(DATA EXCERPTS):
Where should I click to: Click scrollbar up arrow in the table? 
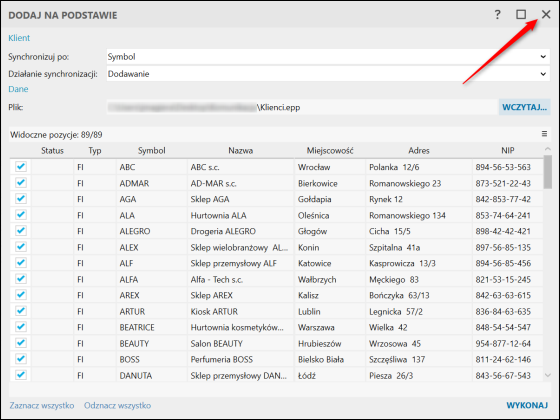click(x=548, y=149)
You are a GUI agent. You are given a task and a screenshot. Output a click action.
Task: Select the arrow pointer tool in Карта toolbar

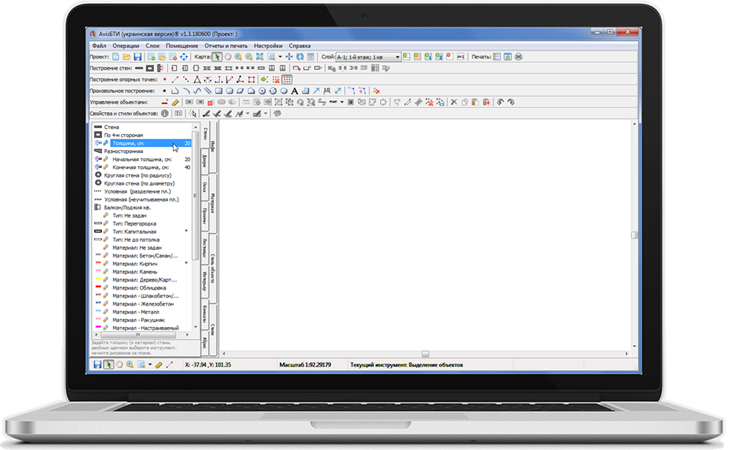(x=217, y=57)
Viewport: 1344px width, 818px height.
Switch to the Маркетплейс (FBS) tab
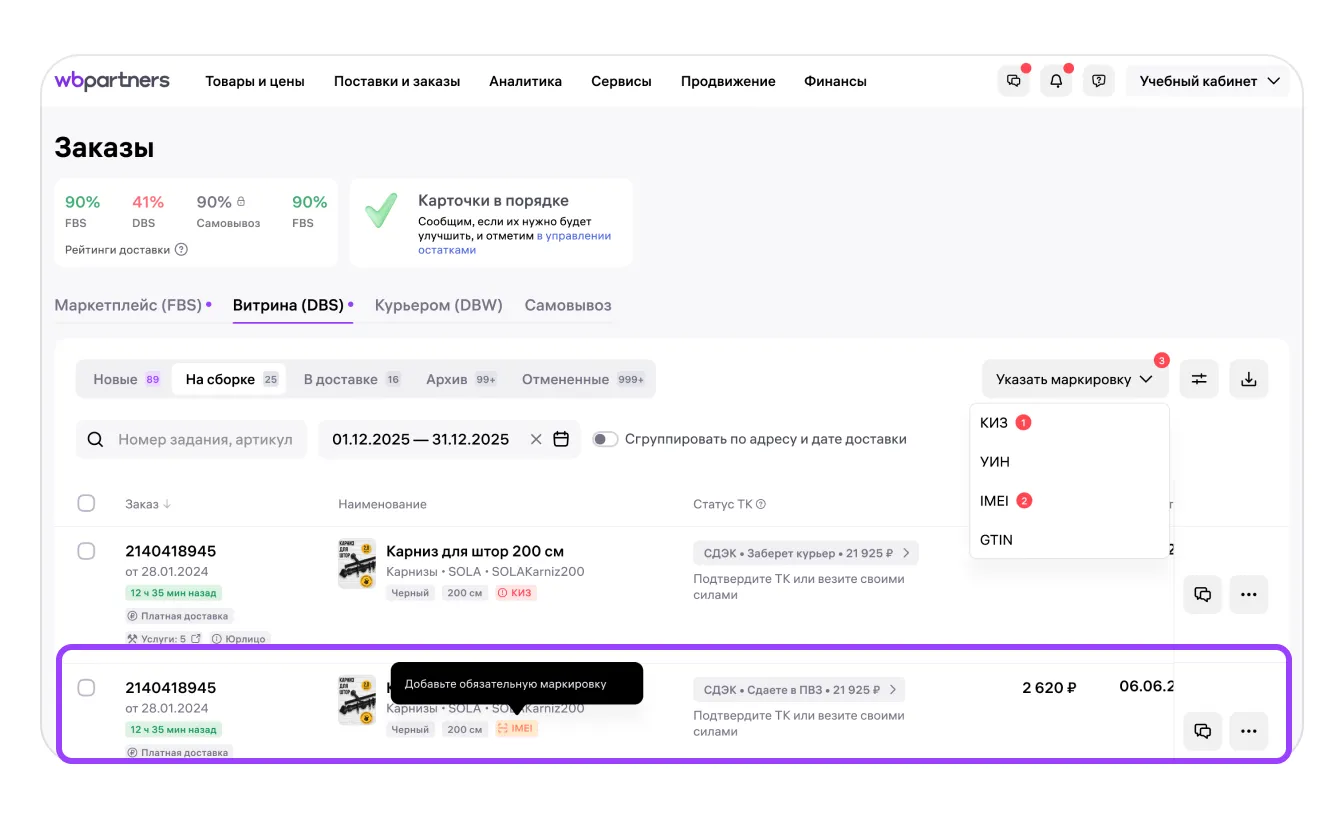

(WORK TO COMPLETE):
Reproduce the listing above word for word, leaving out the pictures.

(SOLUTION):
Where should I click to: Click scrollbar up arrow in the table? 
click(x=548, y=149)
You are a GUI agent. You are given a task and a screenshot. Output a click action.
Task: Select the arrow pointer tool in Карта toolbar

(x=217, y=57)
Viewport: 1344px width, 818px height.
Switch to the Маркетплейс (FBS) tab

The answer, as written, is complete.